↓↓↓
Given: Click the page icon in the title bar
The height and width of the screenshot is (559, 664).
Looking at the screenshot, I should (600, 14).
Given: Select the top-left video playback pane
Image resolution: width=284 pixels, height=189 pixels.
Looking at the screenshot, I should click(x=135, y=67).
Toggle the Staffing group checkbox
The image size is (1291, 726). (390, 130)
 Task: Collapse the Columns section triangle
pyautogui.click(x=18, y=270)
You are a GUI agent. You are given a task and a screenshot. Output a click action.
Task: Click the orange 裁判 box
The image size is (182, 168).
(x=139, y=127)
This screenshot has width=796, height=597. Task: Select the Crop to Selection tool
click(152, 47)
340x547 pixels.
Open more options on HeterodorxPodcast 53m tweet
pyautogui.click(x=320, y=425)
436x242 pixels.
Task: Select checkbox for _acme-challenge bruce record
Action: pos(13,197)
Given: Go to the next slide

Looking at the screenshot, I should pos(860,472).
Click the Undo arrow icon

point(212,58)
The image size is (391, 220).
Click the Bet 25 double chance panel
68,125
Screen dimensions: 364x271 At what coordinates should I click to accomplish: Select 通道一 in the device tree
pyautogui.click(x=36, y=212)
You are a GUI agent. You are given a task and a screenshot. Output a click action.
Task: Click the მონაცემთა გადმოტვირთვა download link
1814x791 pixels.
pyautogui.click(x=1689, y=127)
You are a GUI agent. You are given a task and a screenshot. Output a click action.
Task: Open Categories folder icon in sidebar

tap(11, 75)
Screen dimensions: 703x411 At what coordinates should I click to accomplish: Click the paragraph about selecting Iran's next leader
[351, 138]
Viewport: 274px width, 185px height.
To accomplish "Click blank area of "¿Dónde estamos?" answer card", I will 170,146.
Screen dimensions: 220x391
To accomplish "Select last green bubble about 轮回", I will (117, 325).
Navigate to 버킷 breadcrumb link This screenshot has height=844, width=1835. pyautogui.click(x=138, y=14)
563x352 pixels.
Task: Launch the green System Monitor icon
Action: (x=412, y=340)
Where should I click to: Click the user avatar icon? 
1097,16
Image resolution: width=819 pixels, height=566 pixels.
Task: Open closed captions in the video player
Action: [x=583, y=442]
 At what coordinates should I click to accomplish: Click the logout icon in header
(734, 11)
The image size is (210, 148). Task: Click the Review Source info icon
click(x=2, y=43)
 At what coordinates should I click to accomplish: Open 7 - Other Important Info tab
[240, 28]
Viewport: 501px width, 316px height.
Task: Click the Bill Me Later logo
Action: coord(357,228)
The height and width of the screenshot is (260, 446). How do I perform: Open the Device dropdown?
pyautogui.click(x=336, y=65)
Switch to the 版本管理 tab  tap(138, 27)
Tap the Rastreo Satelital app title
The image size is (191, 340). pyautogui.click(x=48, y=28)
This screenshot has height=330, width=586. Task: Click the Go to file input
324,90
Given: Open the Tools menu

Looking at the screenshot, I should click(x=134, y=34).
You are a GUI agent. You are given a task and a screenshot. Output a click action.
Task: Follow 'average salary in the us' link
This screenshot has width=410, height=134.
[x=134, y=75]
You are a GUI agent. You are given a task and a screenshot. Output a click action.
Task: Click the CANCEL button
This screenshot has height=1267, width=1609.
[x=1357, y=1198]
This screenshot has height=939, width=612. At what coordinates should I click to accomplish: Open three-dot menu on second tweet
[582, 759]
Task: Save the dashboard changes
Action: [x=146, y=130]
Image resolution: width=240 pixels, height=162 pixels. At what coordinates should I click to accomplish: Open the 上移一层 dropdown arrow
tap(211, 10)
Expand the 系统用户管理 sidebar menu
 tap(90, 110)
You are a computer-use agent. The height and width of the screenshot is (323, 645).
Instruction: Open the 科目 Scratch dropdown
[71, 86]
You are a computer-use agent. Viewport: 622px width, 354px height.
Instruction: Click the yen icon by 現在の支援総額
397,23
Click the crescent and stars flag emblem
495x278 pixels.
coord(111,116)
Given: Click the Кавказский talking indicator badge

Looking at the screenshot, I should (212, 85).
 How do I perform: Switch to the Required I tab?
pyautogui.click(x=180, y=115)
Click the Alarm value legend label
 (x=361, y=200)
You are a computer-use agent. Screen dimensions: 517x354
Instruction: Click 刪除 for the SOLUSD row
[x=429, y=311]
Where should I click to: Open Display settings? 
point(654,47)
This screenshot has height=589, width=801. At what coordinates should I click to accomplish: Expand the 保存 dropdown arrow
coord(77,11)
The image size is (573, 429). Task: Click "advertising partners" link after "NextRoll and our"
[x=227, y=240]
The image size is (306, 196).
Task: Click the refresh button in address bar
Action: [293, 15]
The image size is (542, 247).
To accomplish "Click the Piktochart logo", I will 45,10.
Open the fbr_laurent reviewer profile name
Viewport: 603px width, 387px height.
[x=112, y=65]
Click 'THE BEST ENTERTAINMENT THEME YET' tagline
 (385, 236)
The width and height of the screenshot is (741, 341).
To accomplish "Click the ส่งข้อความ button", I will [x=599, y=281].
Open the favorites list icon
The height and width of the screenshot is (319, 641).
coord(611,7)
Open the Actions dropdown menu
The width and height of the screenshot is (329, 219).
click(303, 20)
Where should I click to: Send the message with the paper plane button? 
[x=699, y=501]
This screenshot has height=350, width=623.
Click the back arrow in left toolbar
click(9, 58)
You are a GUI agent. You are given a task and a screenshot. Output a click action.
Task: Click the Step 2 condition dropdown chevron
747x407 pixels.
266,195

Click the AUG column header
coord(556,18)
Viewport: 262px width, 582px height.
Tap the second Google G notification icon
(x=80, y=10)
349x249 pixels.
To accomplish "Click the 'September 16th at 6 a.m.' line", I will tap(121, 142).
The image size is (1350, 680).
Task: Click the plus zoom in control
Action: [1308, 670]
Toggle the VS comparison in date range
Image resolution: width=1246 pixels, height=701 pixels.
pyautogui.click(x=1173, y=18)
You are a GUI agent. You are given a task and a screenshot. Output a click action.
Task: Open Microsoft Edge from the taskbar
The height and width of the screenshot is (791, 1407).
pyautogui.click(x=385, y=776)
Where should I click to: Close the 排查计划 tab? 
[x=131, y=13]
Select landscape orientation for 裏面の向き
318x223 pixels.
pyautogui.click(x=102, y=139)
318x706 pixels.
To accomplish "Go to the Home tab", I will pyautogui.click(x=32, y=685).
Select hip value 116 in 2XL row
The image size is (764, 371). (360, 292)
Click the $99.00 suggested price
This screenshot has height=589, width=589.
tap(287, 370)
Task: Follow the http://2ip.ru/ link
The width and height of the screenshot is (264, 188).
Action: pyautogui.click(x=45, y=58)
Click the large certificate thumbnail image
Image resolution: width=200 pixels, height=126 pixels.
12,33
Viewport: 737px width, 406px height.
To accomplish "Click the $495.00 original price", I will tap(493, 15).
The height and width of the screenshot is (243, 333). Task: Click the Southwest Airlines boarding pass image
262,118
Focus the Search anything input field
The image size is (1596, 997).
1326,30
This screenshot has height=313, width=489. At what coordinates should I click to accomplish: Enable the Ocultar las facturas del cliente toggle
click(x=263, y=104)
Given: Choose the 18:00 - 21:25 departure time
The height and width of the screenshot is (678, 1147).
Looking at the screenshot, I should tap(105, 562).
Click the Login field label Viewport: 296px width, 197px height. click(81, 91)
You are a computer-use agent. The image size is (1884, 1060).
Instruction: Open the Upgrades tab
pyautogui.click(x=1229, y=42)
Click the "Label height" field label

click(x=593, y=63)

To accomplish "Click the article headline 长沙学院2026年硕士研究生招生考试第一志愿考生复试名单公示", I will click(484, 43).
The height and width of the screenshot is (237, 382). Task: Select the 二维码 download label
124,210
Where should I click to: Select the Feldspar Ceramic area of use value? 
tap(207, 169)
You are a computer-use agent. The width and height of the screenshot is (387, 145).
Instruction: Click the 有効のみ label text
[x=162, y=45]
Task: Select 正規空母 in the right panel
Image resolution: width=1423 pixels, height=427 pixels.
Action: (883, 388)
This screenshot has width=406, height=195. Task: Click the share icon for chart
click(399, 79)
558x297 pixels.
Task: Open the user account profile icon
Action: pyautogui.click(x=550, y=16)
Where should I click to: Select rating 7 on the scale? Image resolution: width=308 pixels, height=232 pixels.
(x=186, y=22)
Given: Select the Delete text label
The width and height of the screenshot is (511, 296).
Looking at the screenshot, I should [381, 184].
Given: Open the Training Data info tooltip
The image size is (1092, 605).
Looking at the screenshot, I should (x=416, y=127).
↑↑↑
WHAT IS REQUIRED:
Keep only the lines from the line with "Where should I click to: Select rating" to the end of the records above, and repeat them exactly.

ANSWER TO THIS PROBLEM:
Where should I click to: Select rating 7 on the scale? Image resolution: width=308 pixels, height=232 pixels.
(x=186, y=22)
Given: Select the Delete text label
The width and height of the screenshot is (511, 296).
Looking at the screenshot, I should [381, 184].
Given: Open the Training Data info tooltip
The image size is (1092, 605).
Looking at the screenshot, I should (x=416, y=127).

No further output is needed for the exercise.